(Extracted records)
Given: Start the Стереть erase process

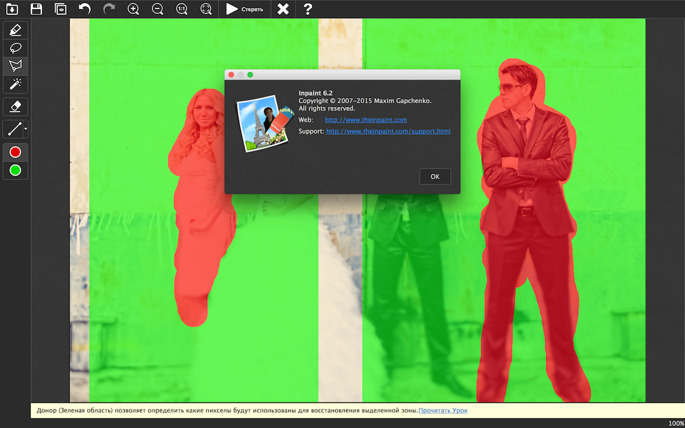Looking at the screenshot, I should pyautogui.click(x=244, y=9).
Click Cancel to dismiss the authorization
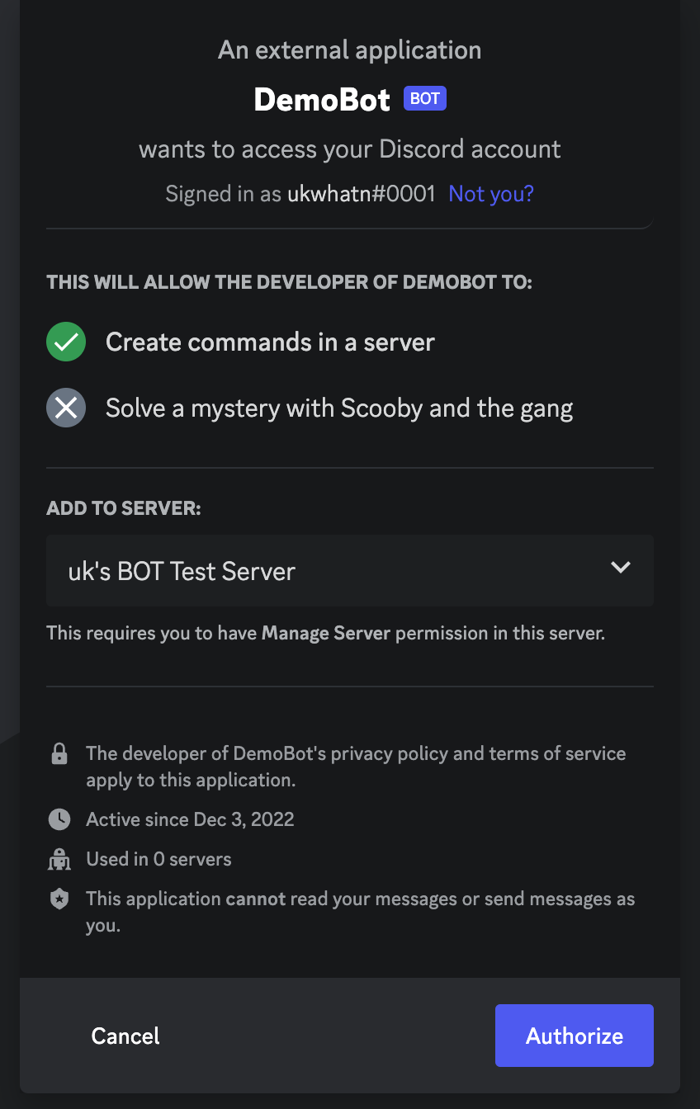 point(125,1036)
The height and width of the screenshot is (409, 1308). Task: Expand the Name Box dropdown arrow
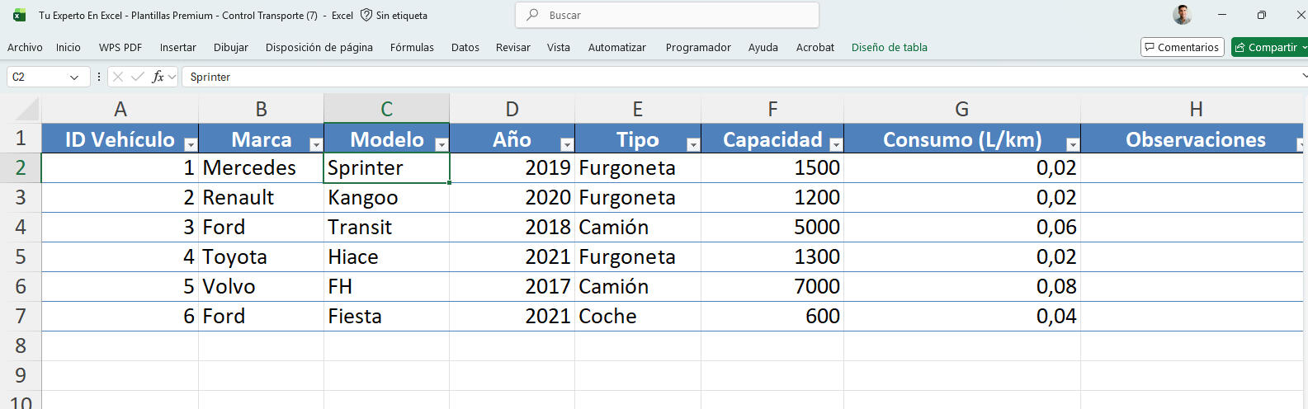point(74,77)
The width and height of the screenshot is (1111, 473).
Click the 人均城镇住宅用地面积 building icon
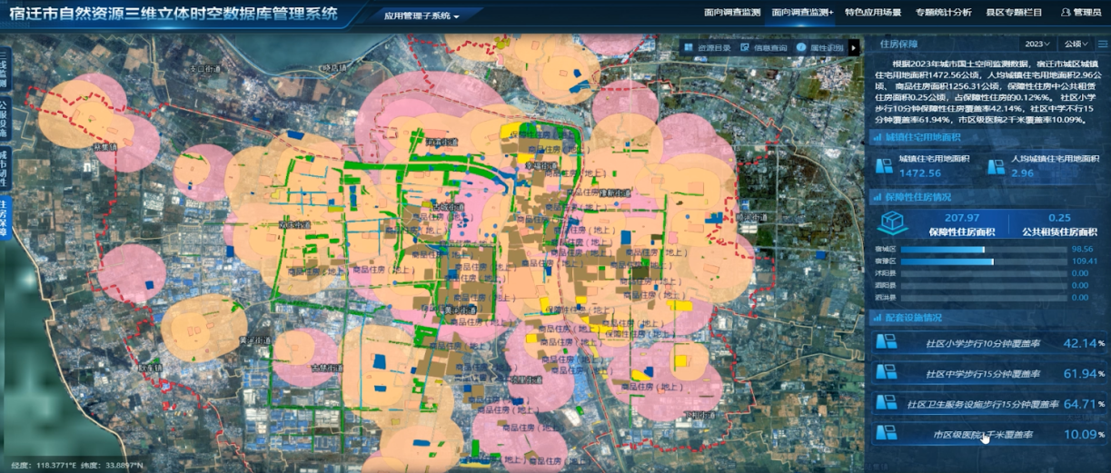(996, 165)
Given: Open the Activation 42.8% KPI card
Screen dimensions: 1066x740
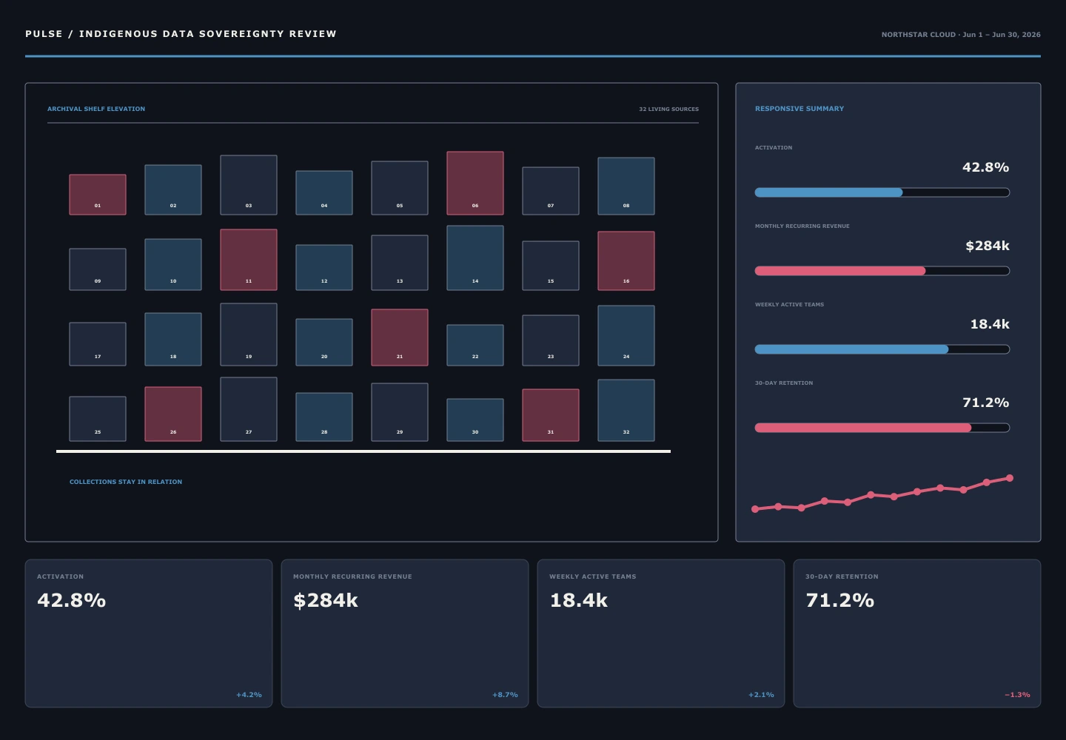Looking at the screenshot, I should [x=149, y=633].
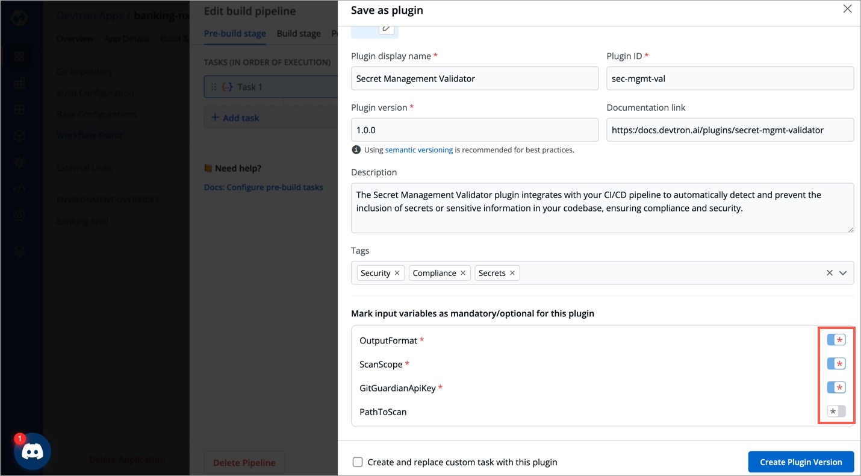The width and height of the screenshot is (861, 476).
Task: Click the Plugin display name field
Action: point(474,78)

- TASK PROMPT:
Repeat exactly the lines from the first line of the records above through the line containing "Given: Open the Activation 42.8% KPI card", leaving out the pictures.

- RESULT:
Given: Start the Стереть erase process

Looking at the screenshot, I should pyautogui.click(x=244, y=9).
Click Cancel to dismiss the authorization
 point(125,1036)
The height and width of the screenshot is (409, 1308). Task: Expand the Name Box dropdown arrow
point(74,77)
The width and height of the screenshot is (1111, 473).
Click the 人均城镇住宅用地面积 building icon
(996, 165)
Given: Open the Activation 42.8% KPI card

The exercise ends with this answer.